◆ Prompt
Set down the material exactly as given, please, from its first line through the line that includes "Given: Click the article".

◆ Records
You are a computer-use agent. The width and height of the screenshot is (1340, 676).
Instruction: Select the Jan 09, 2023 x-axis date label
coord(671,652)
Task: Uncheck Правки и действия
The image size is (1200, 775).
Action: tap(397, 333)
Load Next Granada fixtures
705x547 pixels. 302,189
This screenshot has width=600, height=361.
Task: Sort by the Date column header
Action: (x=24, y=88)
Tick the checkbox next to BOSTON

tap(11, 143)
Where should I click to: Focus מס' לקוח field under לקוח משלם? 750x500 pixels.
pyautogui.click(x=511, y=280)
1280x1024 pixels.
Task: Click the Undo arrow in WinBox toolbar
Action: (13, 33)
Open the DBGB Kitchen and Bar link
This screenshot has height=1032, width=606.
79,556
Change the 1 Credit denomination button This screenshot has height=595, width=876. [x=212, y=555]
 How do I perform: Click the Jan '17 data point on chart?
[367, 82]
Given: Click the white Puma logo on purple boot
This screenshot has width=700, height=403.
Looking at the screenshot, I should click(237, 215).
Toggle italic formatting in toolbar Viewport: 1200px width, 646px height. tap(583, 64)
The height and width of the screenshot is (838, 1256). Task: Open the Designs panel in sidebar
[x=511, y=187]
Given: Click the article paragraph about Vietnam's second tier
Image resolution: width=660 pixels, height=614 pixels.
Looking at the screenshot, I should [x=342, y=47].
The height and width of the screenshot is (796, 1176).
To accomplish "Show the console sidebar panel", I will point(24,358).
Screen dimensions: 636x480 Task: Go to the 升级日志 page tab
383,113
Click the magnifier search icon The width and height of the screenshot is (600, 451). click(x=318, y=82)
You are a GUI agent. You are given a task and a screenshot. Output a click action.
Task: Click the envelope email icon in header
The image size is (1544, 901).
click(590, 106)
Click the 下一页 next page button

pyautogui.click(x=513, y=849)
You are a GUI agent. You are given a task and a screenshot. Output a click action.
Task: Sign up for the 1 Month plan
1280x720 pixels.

◆ Response area
You are a computer-use agent. The width and height of the screenshot is (1340, 676).
Instruction: Select the Jan 09, 2023 x-axis date label
coord(671,652)
Task: Uncheck Правки и действия
The image size is (1200, 775).
Action: tap(397, 333)
Load Next Granada fixtures
705x547 pixels. 302,189
This screenshot has width=600, height=361.
Task: Sort by the Date column header
Action: (x=24, y=88)
Tick the checkbox next to BOSTON

tap(11, 143)
Where should I click to: Focus מס' לקוח field under לקוח משלם? 750x500 pixels.
pyautogui.click(x=511, y=280)
1280x1024 pixels.
Task: Click the Undo arrow in WinBox toolbar
Action: (13, 33)
Open the DBGB Kitchen and Bar link
This screenshot has height=1032, width=606.
79,556
Change the 1 Credit denomination button This screenshot has height=595, width=876. [x=212, y=555]
 How do I perform: Click the Jan '17 data point on chart?
[367, 82]
Given: Click the white Puma logo on purple boot
This screenshot has width=700, height=403.
Looking at the screenshot, I should click(237, 215).
Toggle italic formatting in toolbar Viewport: 1200px width, 646px height. tap(583, 64)
The height and width of the screenshot is (838, 1256). Task: Open the Designs panel in sidebar
[x=511, y=187]
Given: Click the article paragraph about Vietnam's second tier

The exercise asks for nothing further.